### [DIRECTIONS]
What lines of the listing below contain the word "will"? Copy each of them out.
┄┄┄┄┄┄┄┄┄┄┄┄┄┄┄┄┄┄┄┄
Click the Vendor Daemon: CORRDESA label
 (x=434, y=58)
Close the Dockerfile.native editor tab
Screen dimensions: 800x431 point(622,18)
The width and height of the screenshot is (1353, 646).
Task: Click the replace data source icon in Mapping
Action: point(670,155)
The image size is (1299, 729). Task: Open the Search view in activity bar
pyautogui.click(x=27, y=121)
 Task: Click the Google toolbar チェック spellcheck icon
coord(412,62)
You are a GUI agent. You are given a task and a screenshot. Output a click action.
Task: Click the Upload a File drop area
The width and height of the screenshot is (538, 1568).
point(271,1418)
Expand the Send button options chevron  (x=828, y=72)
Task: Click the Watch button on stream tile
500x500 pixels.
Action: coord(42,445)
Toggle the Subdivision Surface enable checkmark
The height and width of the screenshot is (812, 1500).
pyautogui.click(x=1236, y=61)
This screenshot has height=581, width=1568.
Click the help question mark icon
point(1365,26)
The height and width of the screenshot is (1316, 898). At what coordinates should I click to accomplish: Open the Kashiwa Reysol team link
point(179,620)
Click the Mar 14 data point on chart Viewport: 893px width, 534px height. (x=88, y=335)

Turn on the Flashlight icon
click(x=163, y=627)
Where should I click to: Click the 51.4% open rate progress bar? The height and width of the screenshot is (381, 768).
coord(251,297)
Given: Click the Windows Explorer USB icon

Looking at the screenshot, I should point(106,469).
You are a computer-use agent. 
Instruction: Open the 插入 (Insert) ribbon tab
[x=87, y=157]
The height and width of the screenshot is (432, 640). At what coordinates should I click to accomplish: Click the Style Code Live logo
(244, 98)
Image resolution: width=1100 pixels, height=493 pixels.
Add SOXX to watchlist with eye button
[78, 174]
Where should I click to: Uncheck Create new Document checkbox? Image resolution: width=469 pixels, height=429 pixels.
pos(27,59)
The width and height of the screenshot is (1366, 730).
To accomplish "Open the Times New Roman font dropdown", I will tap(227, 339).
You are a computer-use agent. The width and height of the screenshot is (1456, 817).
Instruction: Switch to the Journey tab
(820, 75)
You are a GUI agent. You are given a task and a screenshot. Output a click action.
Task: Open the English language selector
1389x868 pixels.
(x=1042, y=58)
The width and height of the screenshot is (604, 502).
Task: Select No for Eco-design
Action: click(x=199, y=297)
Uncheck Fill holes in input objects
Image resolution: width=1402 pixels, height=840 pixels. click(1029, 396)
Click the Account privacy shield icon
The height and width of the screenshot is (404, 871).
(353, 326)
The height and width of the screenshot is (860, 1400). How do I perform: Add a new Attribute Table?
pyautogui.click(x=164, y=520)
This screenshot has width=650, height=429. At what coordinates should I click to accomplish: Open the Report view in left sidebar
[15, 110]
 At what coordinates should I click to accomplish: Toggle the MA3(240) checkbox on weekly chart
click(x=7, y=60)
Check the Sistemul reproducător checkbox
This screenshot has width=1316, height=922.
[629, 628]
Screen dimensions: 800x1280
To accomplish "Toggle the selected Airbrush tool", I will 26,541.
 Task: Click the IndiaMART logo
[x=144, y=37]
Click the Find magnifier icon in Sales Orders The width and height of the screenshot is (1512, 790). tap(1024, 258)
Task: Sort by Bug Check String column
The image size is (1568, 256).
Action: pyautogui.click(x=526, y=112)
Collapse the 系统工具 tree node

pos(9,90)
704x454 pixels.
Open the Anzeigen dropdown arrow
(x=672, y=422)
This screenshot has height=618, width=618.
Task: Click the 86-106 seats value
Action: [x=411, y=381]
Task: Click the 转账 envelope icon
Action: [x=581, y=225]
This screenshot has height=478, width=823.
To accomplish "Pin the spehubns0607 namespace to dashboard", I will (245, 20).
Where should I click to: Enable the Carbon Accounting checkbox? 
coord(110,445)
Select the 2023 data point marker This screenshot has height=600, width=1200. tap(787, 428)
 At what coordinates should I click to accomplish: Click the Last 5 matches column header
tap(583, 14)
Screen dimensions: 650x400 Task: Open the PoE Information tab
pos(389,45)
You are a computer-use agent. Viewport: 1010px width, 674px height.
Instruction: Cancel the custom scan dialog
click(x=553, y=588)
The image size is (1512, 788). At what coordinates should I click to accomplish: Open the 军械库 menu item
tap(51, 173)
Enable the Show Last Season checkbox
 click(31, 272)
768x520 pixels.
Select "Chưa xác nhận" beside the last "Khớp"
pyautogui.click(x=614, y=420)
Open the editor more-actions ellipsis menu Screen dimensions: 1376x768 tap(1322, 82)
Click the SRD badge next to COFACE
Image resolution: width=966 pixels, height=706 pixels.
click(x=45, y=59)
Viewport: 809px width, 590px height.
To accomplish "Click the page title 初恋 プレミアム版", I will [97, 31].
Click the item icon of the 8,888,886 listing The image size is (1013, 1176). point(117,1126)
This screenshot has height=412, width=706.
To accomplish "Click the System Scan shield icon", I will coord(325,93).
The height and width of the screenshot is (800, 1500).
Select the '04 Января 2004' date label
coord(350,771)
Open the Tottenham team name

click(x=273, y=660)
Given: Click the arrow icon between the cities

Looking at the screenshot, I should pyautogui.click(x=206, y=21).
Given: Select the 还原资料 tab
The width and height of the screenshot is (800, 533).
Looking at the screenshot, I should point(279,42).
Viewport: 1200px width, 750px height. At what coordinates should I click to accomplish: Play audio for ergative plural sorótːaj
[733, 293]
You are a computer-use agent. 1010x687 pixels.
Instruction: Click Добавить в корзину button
┄┄┄┄┄┄┄┄┄┄┄┄┄┄┄┄┄┄┄┄
### [ANSWER BOX]
To accomplish "Open the Times New Roman font dropdown", I will tap(227, 339).
To accomplish "Toggle the selected Airbrush tool", I will 26,541.
To accomplish "Pin the spehubns0607 namespace to dashboard", I will (245, 20).
To accomplish "Click the page title 初恋 プレミアム版", I will [97, 31].
To accomplish "Click the System Scan shield icon", I will coord(325,93).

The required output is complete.